I`m the family historian in my family - for both sides. I`ve always been interested in my family history and would pester my grandparents for information. I`ve been researching my family history for about 15 years now and have done very well. My Mom`s side has gone much better than my Dad`s - for a variety of reasons, but that mostly involve more accurate records in Germany.
About a year ago or so I discovered, through the research of someone else, that my great great great grandmother, Maria Beck Warning, had made hooked rugs that the Textile Museum of Canada acquired at some time. I tried to see them when I located them, but the museum doesn`t allow the public access, unless they are on display.
On Feb 7, I went with my parents to see the rugs. On the 6th, I happened to look on the museum`s website, for something else someone told me about, when I stumbled on the fact that there was a hooked rug display on, which closed Feb 8th. One quick call to the museum, and a very helpful volunteer, and I knew that two of Maria`s rugs were on display.
The display was called Home Economics and the rugs were from various places in Canada. Maria`s rug are special in that they are dated (during the 1880s) and they can be attributed to a particular maker. Most rugs didn`t last long because they were made of used materials (clothing) and were used under foot, so they wore out.
These are Maria`s rugs:
The rabbits are dated 1884 and the swan 1885. Both rugs have some wear, so they were used. That`s about all I know about them. One of her daughter`s did marry about this time, but the marriage didn`t work out, so I wonder if they were made for her, then put away later, and that`s why they survived.
It was a thrill to see them - it felt like I can place some of my creative talents on another ancestor. Both my Grandmother`s made things so I see their talents in me, and it was nice to see it farther back.
This is Maria, with her husband. Maria was born 1832 in Germany and died in 1918 in Canada. She came to Canada sometime in the 1850s and married here. She was a Mennonite and lived in Perth county where she farmed with her husband.

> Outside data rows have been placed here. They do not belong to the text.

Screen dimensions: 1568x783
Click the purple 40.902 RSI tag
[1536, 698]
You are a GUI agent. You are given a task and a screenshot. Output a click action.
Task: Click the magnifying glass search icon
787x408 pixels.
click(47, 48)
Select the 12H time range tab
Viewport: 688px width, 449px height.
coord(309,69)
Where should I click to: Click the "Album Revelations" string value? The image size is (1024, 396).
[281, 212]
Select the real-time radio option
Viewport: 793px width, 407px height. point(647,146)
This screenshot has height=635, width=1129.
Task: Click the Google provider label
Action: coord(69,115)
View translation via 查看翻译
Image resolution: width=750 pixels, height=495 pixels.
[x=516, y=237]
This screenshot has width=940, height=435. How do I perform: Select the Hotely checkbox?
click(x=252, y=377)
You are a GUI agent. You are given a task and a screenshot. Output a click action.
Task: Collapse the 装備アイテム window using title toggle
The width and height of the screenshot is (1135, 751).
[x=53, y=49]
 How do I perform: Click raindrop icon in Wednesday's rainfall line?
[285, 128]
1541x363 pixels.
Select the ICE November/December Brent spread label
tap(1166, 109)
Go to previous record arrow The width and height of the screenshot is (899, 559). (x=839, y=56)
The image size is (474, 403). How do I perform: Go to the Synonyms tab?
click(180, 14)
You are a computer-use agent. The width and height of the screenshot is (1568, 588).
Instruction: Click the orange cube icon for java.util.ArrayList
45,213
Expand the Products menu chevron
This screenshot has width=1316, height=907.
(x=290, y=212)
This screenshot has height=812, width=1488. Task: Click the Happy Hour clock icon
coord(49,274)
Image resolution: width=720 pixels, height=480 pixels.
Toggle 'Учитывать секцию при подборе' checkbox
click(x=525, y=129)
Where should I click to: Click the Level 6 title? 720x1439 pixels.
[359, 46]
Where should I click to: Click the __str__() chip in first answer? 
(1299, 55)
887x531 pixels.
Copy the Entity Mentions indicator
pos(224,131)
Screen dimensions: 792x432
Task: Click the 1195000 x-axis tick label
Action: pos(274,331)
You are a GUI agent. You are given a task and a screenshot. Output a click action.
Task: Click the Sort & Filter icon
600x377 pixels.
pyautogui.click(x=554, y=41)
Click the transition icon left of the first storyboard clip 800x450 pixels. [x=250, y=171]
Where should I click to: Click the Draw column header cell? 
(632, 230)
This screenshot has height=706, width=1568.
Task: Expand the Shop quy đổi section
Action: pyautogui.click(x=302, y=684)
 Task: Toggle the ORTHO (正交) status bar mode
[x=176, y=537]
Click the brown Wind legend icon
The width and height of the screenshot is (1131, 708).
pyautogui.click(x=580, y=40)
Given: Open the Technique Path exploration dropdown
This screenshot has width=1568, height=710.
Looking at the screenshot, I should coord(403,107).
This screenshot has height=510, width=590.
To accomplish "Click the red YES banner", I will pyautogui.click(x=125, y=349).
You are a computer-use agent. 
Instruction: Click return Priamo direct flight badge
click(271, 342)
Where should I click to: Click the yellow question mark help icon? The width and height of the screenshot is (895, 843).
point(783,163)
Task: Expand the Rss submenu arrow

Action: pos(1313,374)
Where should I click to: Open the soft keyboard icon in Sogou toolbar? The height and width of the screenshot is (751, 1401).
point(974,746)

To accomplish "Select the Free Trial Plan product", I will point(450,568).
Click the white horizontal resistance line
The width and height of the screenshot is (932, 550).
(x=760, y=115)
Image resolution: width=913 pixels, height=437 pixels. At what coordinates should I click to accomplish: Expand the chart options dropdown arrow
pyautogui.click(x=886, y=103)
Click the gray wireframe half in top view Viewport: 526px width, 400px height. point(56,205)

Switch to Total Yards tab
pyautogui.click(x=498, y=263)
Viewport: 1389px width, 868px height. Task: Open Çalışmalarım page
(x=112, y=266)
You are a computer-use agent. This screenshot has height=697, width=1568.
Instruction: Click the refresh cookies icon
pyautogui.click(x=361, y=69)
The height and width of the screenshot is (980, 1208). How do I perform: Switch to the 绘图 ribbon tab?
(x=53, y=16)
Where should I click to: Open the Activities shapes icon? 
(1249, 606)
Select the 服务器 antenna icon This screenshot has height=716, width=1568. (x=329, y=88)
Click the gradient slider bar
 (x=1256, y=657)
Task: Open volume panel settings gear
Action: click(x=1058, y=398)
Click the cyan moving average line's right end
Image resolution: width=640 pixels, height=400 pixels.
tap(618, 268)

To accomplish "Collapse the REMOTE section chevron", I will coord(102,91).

Here are some other photos from the exhibit. Some rugs were very primitive, drawn by the maker, and some were very artistic (they may have been drawn by the maker or purchased). At one time, Eaton`s catalogue sold patterns for them.
This art almost died off. At one time, everyone had these rugs in their home, then along came factory made carpet and linoleum, and the need for these to warm the floors wasn`t a big. Hooked rugs were also seen as a sign of poverty and mother`s wouldn`t teach their daughters how to do it and forbid the making of them.
There are now some hooked rug guilds - I might try one. I met some women at the exhibit younger than me who are rug hookers and they were very encouraging. Luckily for us, people like the Textile Museum of Canada saw the need to preserve this artwork so that we can still enjoy it.